What this task involves:
Could you set down all of the data again, exactly as it stands?

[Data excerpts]
○ ○ ○ ○
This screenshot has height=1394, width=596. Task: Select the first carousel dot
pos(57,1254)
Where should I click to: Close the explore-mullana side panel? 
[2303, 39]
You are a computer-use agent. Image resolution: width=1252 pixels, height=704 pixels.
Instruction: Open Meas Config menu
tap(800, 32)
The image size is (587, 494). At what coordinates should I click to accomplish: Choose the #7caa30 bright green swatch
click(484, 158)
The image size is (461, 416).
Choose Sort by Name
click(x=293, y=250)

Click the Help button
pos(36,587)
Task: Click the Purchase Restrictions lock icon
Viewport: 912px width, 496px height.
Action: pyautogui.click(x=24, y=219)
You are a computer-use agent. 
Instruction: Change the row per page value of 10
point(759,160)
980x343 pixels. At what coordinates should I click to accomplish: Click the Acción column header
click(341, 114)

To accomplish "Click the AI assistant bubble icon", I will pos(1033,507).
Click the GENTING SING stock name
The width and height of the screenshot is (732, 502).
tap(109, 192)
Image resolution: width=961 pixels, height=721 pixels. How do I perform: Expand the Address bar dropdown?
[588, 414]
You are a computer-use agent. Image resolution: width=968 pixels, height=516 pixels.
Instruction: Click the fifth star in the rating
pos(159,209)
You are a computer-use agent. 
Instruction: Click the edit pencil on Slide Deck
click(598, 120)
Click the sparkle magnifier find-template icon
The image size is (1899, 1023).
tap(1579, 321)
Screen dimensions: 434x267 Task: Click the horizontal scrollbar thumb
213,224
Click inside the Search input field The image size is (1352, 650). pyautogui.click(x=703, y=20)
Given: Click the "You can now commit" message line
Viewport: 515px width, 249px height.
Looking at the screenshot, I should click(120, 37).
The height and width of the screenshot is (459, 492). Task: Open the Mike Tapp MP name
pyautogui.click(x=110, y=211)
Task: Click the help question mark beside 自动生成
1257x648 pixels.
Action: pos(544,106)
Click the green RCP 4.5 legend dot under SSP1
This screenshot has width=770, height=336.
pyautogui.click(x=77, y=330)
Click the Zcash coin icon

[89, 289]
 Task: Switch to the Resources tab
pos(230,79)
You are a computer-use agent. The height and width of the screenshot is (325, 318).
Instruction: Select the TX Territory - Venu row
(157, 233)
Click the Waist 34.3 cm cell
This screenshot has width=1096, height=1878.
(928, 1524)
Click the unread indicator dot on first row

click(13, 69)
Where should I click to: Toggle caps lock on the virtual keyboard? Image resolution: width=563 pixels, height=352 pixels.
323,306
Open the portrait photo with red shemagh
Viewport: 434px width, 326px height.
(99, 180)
○ ○ ○ ○
Solution for this problem:
This screenshot has height=1394, width=596. Task: Select the first carousel dot
pos(57,1254)
Where should I click to: Close the explore-mullana side panel? 
[2303, 39]
You are a computer-use agent. Image resolution: width=1252 pixels, height=704 pixels.
Instruction: Open Meas Config menu
tap(800, 32)
The image size is (587, 494). At what coordinates should I click to accomplish: Choose the #7caa30 bright green swatch
click(484, 158)
The image size is (461, 416).
Choose Sort by Name
click(x=293, y=250)

Click the Help button
pos(36,587)
Task: Click the Purchase Restrictions lock icon
Viewport: 912px width, 496px height.
Action: pyautogui.click(x=24, y=219)
You are a computer-use agent. 
Instruction: Change the row per page value of 10
point(759,160)
980x343 pixels. At what coordinates should I click to accomplish: Click the Acción column header
click(341, 114)

To accomplish "Click the AI assistant bubble icon", I will pos(1033,507).
Click the GENTING SING stock name
The width and height of the screenshot is (732, 502).
tap(109, 192)
Image resolution: width=961 pixels, height=721 pixels. How do I perform: Expand the Address bar dropdown?
[588, 414]
You are a computer-use agent. Image resolution: width=968 pixels, height=516 pixels.
Instruction: Click the fifth star in the rating
pos(159,209)
You are a computer-use agent. 
Instruction: Click the edit pencil on Slide Deck
click(598, 120)
Click the sparkle magnifier find-template icon
The image size is (1899, 1023).
tap(1579, 321)
Screen dimensions: 434x267 Task: Click the horizontal scrollbar thumb
213,224
Click inside the Search input field The image size is (1352, 650). pyautogui.click(x=703, y=20)
Given: Click the "You can now commit" message line
Viewport: 515px width, 249px height.
Looking at the screenshot, I should click(120, 37).
The height and width of the screenshot is (459, 492). Task: Open the Mike Tapp MP name
pyautogui.click(x=110, y=211)
Task: Click the help question mark beside 自动生成
1257x648 pixels.
Action: pos(544,106)
Click the green RCP 4.5 legend dot under SSP1
This screenshot has width=770, height=336.
pyautogui.click(x=77, y=330)
Click the Zcash coin icon

[89, 289]
 Task: Switch to the Resources tab
pos(230,79)
You are a computer-use agent. The height and width of the screenshot is (325, 318).
Instruction: Select the TX Territory - Venu row
(157, 233)
Click the Waist 34.3 cm cell
This screenshot has width=1096, height=1878.
(928, 1524)
Click the unread indicator dot on first row

click(13, 69)
Where should I click to: Toggle caps lock on the virtual keyboard? Image resolution: width=563 pixels, height=352 pixels.
323,306
Open the portrait photo with red shemagh
Viewport: 434px width, 326px height.
(99, 180)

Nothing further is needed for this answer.